Wednesday, January 13, 2016

Chapter 12



    When the class was done, and all three individuals involved had parted in such a way as to make it clear that they thoroughly appreciated the degree of the graces of intellectual, musical, and spiritual understanding of the happy moment that had befallen them, Paul walked back to his new home. The warmth of the afternoon continued, but there were clouds gathering in the south-east, and it looked like that change was on its way. Good. This was, after all, the east coast of Vancouver Island, and the rains simply had to come. How else would the trees grow? And it would make the children less restive in school. It would be his own class, this time. Not a group of children he was borrowing from a sick nun. His own class. The most terrifying of privileges, as his mother, his father, and the legends of his grandfather had for so long impressed upon his soul, his spirit, his imagination.

    Not everyone in the family taught, of course. But there was a significant number in the first two generations, and now he was finally a working member of the third, with a personal history of not really desiring such a trade in the first place. Art was his real first love, and they had said he was good at it. But there were also these other elements, and they said he was good at those too, and then first one job in a classroom had come up, and then another, and somehow both of them had seemed all right to accept. He had felt at home with the idea, then with the action, and now with the idea again, not even minding the surprise of the auxiliary action rearing up before him so quickly. Growing up in a city, attending a big and swiftly getting bigger university, one was often persuaded by the popular press, and even by some novelists or short story writers, or perhaps even filmers, as much as they liked landscape in their lenses, that somehow the small communities lacked intensity, or sufficient diversion. They were useful to the resource industries, naturally, or retreats for the soul fatigued and overstressed by the demands of the whirling and competitive metropolis, but intellectually challenging? Fulfilling to the talents and industry of the whole man? Impossible. If nothing good could come out of Nazareth, who would take anything worthwhile into it?
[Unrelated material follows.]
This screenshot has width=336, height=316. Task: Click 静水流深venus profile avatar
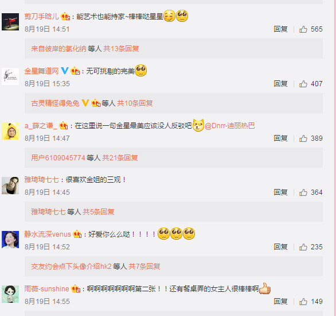(x=10, y=240)
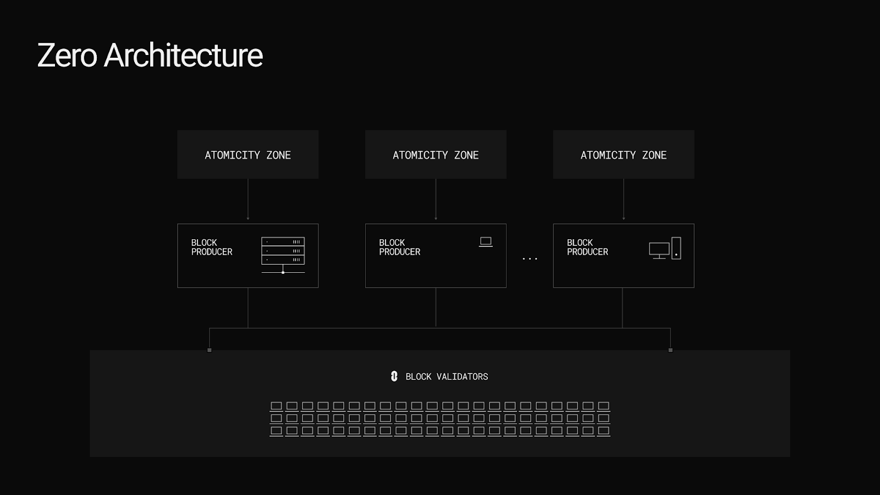Click the Zero Architecture title
This screenshot has height=495, width=880.
[150, 56]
    That had been Gaetan Renard’s question, in his querulous speculations on his hometown and his father’s fortune, at the end of the First World War, in Paris, as he and his new bride pondered the future. To go back to Canada, to return to a mill town east of the Saint Lawrence, had not seemed appetizing, after university in France, after the drama of the war – he had volunteered to the French artillery, – but his wife was not at peace with his not at least trying out the role of the dutiful son, so he had returned and fairly quickly discovered Philippe Gagnon. Philippe had come down from the north while he was away. And this discovery was better than anything he had ever known in France, except, of course, finding his wife. Size and the frenzy of activity, therefore, were irrelevant, where wisdom ruled the day’s unfolding.
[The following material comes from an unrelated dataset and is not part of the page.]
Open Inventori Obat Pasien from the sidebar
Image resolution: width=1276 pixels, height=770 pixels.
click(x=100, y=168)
    Paul remembered Gaetan. He’d sat on his knee, as he had sat on his Grandpere’s. A lovely man. Adam Blakeley was not unlike him, except that Adam did not actually own the mill he was responsible for running, and therefore would not have as much money to throw around as Gaetan had. Together, Gaetan and Philippe had made Saint Jean de la Riviere into the most culturally sophisticated little burg in their part of La Belle Province, continually astounding the experts from out of town, until the experts finally gave up their assumptions that they actually knew better and called in for advice, or perhaps with an offer to entice Philippe away to Quebec or Montreal, or even Toronto or New York. He, Paul, had known little of this when he was small; it was really after his Daddy came home from patching up wounded soldiers and the family had moved to Vancouver and as he grew older that he heard these stories from his Maman, often while she taught him his music. He heard these tales because he asked questions. Maman’s teaching was so sensible and full of fun and excitement, while most of his peers that took music lessons complained a lot about theirs, so he was provoked to try to understand why the difference.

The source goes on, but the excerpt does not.